Florida Students Swarm State Capitol Ahead Of 'Don't Say Gay' Bill Debate

“We will get up, stand up, wake up every single day to fight for you because your lives matter,” state Rep. Carlos Guillermo Smith told the students.

Florida students swarmed the state Capitol in Tallahassee on Monday as debate on the controversial “Don’t Say Gay” bill got underway in the state Senate.

After first gathering for a rally on the steps outside, students walked into the Capitol and took a seat outside the chamber.

“While those senators walk onto the Senate floor, they need to look you in the eye first and see your humanity before they vote on this bill,” state Rep. Carlos Guillermo Smith (D), who identifies as LGBTQ and is opposed to the bill, told the crowd.

“We will get up, stand up, wake up every single day to fight for you because your lives matter,” Smith said.

Video shared from inside showed the group observing a moment of silence as a youth organizer read the names of LGBTQ people who have died by suicide after experiencing anti-LGBTQ hate.

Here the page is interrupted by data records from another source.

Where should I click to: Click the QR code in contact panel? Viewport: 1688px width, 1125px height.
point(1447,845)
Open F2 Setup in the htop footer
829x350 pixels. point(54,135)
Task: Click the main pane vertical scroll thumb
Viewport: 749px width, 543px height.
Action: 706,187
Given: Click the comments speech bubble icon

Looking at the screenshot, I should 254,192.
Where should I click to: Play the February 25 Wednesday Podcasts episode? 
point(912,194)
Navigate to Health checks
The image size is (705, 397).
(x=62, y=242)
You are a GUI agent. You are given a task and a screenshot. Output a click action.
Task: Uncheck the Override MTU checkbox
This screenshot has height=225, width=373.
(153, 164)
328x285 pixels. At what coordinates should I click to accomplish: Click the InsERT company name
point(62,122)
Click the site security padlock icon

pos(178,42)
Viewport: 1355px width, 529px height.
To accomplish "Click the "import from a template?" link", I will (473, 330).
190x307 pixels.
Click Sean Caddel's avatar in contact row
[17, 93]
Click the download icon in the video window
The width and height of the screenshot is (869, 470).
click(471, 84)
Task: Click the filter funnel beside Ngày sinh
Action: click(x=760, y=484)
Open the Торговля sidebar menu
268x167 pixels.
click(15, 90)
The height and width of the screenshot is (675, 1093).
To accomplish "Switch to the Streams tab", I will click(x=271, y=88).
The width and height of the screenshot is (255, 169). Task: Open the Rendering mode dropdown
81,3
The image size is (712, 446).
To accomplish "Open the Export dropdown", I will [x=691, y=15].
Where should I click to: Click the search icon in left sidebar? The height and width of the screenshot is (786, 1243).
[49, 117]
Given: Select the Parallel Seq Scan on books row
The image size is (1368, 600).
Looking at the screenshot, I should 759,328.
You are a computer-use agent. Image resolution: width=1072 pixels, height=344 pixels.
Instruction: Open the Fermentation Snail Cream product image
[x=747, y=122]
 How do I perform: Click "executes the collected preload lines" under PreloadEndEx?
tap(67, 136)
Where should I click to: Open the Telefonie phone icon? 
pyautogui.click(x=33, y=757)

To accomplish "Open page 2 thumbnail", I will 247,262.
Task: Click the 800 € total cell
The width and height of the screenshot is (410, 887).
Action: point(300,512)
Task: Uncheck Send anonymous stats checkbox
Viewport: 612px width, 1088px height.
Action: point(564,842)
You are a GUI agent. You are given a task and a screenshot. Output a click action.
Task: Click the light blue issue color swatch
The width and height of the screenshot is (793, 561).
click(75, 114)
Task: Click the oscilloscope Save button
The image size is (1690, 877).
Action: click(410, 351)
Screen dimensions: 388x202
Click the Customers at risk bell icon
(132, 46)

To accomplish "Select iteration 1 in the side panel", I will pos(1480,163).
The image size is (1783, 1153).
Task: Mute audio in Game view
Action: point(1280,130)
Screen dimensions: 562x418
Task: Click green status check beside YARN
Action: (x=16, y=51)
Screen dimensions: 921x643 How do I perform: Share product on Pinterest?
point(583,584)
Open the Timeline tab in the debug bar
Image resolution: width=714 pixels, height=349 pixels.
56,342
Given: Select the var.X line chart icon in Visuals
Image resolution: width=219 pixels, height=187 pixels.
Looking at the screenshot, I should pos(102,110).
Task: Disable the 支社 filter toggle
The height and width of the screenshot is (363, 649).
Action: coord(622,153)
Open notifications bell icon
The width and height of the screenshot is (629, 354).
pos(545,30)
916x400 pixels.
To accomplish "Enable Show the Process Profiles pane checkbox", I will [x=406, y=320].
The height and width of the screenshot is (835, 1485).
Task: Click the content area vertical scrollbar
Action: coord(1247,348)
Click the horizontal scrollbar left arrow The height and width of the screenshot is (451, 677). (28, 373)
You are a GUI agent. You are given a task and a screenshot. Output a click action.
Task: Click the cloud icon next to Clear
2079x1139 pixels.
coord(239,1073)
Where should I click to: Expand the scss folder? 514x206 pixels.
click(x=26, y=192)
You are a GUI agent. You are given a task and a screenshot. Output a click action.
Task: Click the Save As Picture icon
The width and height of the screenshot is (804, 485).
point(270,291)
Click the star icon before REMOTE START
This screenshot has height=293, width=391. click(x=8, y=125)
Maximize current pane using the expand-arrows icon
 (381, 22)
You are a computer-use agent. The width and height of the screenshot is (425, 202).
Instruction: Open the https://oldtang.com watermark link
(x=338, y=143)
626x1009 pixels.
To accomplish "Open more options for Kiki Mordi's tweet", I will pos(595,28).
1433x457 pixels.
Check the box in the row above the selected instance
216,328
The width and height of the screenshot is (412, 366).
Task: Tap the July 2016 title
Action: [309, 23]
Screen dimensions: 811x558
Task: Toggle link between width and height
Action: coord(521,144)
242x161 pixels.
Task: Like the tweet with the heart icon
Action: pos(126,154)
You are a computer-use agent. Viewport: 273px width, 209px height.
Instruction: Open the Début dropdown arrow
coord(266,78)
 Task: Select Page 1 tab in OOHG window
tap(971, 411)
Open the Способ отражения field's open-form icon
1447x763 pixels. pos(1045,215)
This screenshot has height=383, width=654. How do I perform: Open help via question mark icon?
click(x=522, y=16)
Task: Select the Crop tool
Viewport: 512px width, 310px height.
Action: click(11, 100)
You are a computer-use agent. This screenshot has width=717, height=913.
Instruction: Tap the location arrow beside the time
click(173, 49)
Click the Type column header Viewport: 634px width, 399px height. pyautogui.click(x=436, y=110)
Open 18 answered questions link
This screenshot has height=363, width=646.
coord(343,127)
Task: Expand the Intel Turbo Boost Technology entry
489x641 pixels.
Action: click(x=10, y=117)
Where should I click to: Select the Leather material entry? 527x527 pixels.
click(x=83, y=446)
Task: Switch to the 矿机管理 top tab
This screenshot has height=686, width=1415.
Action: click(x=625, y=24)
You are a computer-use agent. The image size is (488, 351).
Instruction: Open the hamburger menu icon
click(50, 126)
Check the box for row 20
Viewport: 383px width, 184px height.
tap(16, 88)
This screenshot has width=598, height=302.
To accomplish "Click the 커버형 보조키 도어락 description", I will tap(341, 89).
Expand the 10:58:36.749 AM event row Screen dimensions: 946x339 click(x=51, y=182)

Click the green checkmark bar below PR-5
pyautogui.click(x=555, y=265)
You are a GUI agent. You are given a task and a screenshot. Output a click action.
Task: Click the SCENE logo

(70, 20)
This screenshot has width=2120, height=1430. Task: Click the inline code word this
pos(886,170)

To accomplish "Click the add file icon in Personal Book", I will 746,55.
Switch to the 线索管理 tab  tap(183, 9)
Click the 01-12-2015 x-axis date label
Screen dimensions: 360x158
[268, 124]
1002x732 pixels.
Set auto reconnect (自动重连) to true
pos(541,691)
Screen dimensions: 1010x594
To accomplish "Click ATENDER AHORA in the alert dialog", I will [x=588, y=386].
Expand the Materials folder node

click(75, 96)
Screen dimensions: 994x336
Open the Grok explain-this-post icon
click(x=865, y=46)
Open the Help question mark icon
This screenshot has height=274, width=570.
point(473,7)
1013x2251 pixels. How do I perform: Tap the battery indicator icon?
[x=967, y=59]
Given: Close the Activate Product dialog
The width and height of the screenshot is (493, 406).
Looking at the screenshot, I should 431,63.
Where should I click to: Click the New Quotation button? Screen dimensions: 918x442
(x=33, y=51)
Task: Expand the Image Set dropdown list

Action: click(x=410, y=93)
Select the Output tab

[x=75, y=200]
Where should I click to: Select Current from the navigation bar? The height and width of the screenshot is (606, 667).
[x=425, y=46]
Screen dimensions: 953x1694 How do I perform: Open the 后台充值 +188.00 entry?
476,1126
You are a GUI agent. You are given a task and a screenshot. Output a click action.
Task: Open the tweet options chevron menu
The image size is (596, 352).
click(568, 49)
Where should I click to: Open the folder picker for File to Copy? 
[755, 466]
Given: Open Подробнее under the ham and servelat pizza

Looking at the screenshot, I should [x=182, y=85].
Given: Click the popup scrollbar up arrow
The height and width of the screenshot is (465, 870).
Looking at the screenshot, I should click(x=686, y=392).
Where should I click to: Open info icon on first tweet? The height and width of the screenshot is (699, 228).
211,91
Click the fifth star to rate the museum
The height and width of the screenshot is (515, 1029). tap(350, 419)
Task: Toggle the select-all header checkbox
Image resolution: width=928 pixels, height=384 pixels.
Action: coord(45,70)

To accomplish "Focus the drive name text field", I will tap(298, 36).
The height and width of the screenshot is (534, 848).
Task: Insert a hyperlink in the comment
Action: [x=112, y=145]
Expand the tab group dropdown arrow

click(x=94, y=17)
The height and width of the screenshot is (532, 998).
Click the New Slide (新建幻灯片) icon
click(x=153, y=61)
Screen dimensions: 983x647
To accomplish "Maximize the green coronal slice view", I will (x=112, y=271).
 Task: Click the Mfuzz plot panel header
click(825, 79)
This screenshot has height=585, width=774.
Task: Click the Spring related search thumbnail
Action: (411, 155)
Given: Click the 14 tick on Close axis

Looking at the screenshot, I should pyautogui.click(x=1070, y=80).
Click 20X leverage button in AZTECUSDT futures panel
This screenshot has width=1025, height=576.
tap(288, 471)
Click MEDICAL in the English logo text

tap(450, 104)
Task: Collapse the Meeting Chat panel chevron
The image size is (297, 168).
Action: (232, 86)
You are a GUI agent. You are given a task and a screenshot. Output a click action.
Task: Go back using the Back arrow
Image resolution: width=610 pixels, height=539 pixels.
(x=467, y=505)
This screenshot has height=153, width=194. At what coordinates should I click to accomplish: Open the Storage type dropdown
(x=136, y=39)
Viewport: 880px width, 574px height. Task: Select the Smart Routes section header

That was followed by a chorus of “Amazing Grace.”

State Sen. Shevrin Jones (D), the first openly LGBTQ person elected to the Florida Senate, praised the students’ courage Monday.

“Brave is an understatement; strong is what these students are,” he said in a statement on social media. “Students from across the State traveled to Tallahassee to raise their voices. The LGBTQ community are not political pawns ― they are your brothers, sisters, nieces, nephews, & friends ― they are watching too!”

The Parental Rights in Education bill, as it’s officially known, would limit discussions of sexual orientation and gender identity in some classrooms, and potentially allow parents to sue if they believe any reference to LGBTQ people or issue in school is inappropriate.

The bill passed the Republican-controlled Florida House on a 69-47 vote last month, with seven GOP members crossing the aisle to vote against it.

“If signed into law, these bills will have disastrous impacts on classrooms and workplaces,” Equality Florida said in a statement after the House vote. “They will turn Florida into a surveillance state and give the government broad license to censor conversations about American history, the origins of racism and injustice, and the existence of LGBTQ people.”